I have the following observation: The number of lines to be inserted should be propotional to the height of the canvas. And I think a few more lines should be inserted for most stability as I’ve found that I still have to insert 5 more lines (do u have to do so in your machine?) in the refactored document to avoid overlapping of the autoshapes with the text. I’m using Office XP.
Anyway, thanks again for your effort on fixing #3232 , though I couldn’t see its effect right now.
Regrading the autoshapes rendering, yes, it would be an expensive effort to draw all 200 shapes. I think basic shapes like rectangle, circle, triangle and line would be enough in this moment.
Please let me know if there’re further news and I’d purchase it!!
That’s the matter of taste how many line breaks to insert. I did it to achieve approximately the same visual layout that original document has. Unfortunately it can depend on environment. Again, sorry for the need in such workarounds.

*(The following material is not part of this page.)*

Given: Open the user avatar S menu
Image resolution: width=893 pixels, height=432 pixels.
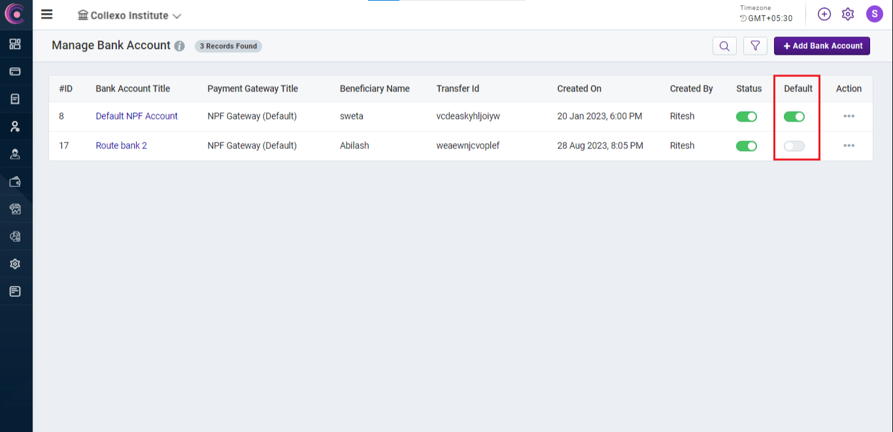Looking at the screenshot, I should coord(875,14).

Rectangle, circle, triangle and line are already implemented since they are the most “popular” shapes. I’m attaching the test document which we use to check our effort in drawing autoshapes. There are less than 200 because the others are very special. These are the probable candidates to be rendered in the future. In PDF arrows I wrote about are also rendered since I tested on the current codebase.
Thanks for the follow-up for #3229 and #3232 again. Great to hear that those candidates would be probably rendered in the future! For the question of number of line breaks, perhaps it’d be more “safe” to have more line breaks. Myabe it would result in more space in the bottom of the canvas in some environments, but it’s better than overlapping a bit with the text in other environments. (just my little supposition…)
I look forward to hearing the release of the next hotfixes!
We have released a new version of Aspose.Words that contains a fix for one your issues.
Issue # 3232 - Arrows’ coordinates don’t correspond to the shapes they are intended to connect.
The new version of Aspose.Words is available for download from here.
oh yeah, Thanks Aspose Team for your great and quick effort.
wishing #3229 to be fixed pendingly.
The issues you have found earlier (filed as 3229) have been fixed in this update.